Protest in central Athens last November. Under a new  plan, a holding company would be empowered to manage  real-estate portfolio independently from Greek government interference. Photograph: John Kolesidis/Reuters

Protest in central Athens last November. Under a new plan, a holding company would be empowered to manage real-estate portfolio independently from Greek government interference.

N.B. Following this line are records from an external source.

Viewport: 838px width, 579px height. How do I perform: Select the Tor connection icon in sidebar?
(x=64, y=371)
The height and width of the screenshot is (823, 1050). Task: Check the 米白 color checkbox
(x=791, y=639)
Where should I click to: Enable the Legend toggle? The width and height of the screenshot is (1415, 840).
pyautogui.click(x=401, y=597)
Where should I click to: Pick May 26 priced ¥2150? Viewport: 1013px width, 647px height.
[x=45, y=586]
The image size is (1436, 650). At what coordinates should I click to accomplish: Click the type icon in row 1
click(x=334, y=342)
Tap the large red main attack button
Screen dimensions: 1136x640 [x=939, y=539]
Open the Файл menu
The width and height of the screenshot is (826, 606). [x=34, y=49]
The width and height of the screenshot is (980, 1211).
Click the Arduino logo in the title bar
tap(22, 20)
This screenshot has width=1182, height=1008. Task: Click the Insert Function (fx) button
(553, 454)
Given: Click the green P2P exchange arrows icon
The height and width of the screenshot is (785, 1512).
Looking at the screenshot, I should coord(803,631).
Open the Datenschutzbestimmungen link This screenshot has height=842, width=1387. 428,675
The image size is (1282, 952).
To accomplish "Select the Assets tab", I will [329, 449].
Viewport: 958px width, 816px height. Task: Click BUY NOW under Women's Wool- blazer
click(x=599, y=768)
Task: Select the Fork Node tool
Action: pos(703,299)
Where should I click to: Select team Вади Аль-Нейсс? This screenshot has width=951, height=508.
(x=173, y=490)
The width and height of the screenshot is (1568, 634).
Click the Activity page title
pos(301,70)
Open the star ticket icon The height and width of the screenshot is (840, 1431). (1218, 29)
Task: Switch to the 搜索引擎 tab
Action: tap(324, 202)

Photograph: John Kolesidis/Reuters

 



Euro zone officials are considering a big overhaul of Greece’s sputtering privatisation programme that would move most of the state-owned real estate intended for sale into a Luxembourg-based holding company managed by foreign experts.

The plan – contained in a report submitted by the European Stability Mechanism (ESM), the euro zone’s €500 billion rescue fund, to Greece’s bailout lenders – is aimed at cutting through the bureaucracy that has hampered Athens’ privatisation agency, the Hellenic Republic Assets Development Fund, which has struggled to meet its targets.

It could be politically explosive in both Greece and in the euro zone’s northern creditor countries, which have vowed to provide Athens with debt relief sometime in the next 12 months.

Under the plan, the new holding company would be empowered to manage the real-estate portfolio independently from Greek government interference, including raising cash against the portfolio’s value to either pay down government debt or improve some of the lots, many of which are now unattractive to private buyers.

It would be up to Athens to ultimately decide when to sell.

The ESM was commissioned to submit the report by euro zone finance ministries earlier this year as the “troika” of bailout lenders were forced again to cut the privatisations’ projected revenues.

When Greece was given a second bailout 18 months ago, troika officials estimated privatisations would raise €9.2 billion by the end of this year and €19 billion by 2015. Under a July review, those projections were slashed: only €3.2 billion is expected this year and €8.7 billion by 2015.